Avoiding Unplanned Data Center Downtime
The Nightmare of Unplanned Downtime
An unplanned downtime is the worst nightmare for any person responsible for running a data center. A single incident of unplanned outage can have a significant impact on the business as business become more and more dependent upon datacenters to conduct their operations. The cost impact of unplanned data center outage may differ between businesses and incidents as it depends upon the size of the business, number of transactions, size of the data center, and duration of outage.
An unplanned downtime also leads to recovery costs for getting things up again and reputational loss to the business. Though an accurate assessment of outage cost may not be possible, a study conducted by Ponemon Institute pegs the average cost per outage incident at $690,204.
Causes of Data Center Downtime
The causes for downtime can vary from predictable causes like primary power outage, UPS failure, IT equipment failure, weather problems and some strange causes like a squirrel chewing up telecom wires. While the study by Ponemon institute suggests UPS malfunctioning as the leading cause of outages, another study suggests human error to be the most probable cause of unplanned downtime.
Reaction Time Matters
Whatever may be the cause of downtime, it is important to get things up and working again in the least possible time. As the duration of downtime increase, so do losses to the business. The first step in getting datacenter running again is to detect and identify the cause of down time.
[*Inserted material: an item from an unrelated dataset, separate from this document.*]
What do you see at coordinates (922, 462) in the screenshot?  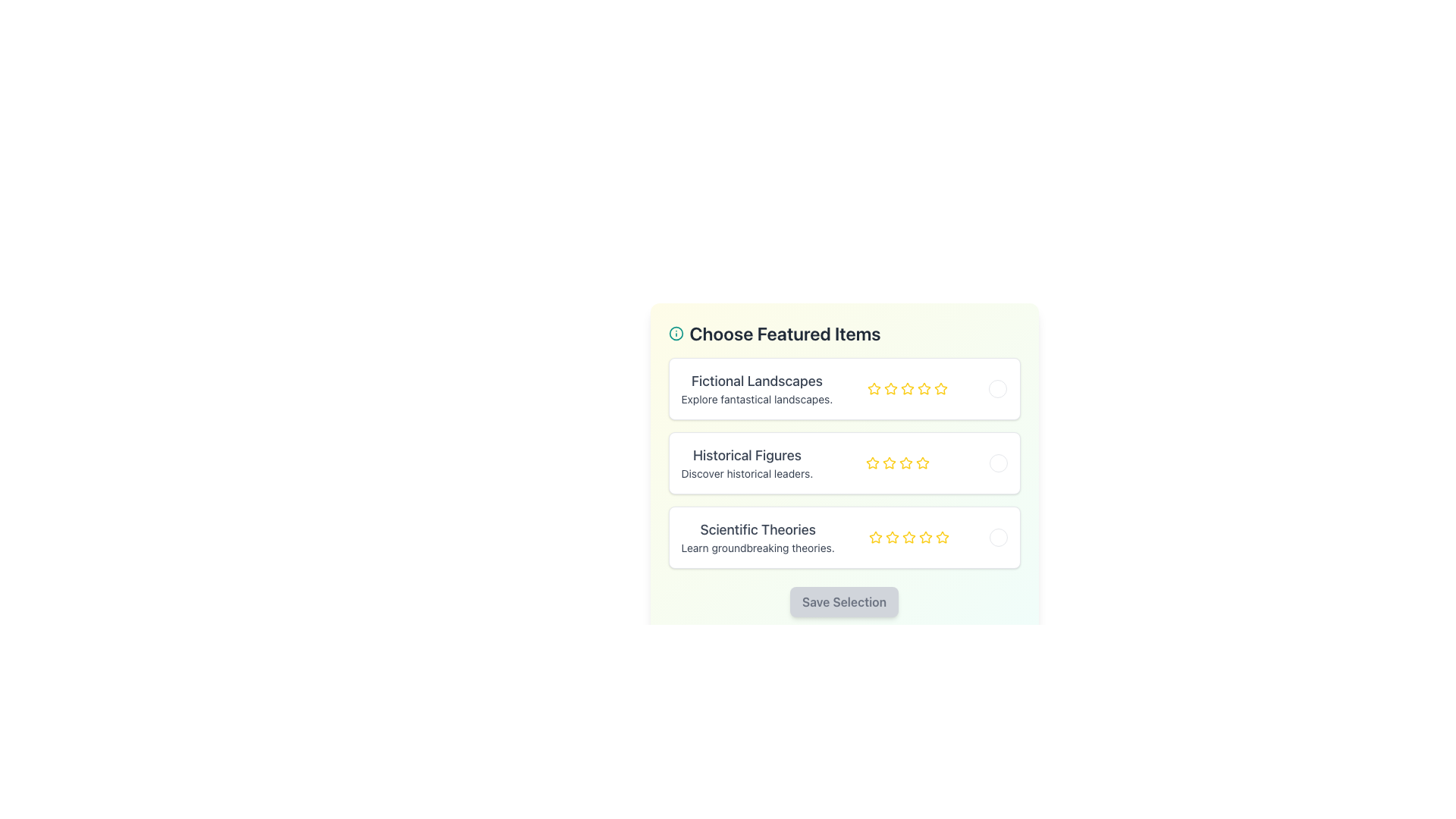 I see `the second star icon in the rating system for the 'Historical Figures' section` at bounding box center [922, 462].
Whether the outage is due to power cut, a broken cable, a server failure or anything else should be identified quickly. In a survey conducted on data center managers, only 26% said they could locate the server that has been down within minutes. Since a data center has thousands of assets and any of them can go down, it is essential to have real-time access to data about the location and functioning of each asset.
Holistic Approach to Capacity Management is Key
Traditionally, data center capacity management has been a divided task between IT and Facilities teams with the IT team taking care of servers and other IT equipments, and the Facilities team taking ownership of space, power and cooling. A new approach is now emerging which considers all four components i.e. IT, space, power and cooling as means of service delivery and strives to ensure consistent service delivery by making all of them functioning properly.
With the new approach, it is easier for data center managers to plan for resources, build redundancies, and increase capacity when needed. They can easily decide whether they need to add more CPU cores, replace UPS or increase cooling in a particular section. This holistic approach, along with a real-time knowledge of functioning of assets, helps data center managers make decisions critical to avoid unplanned downtime.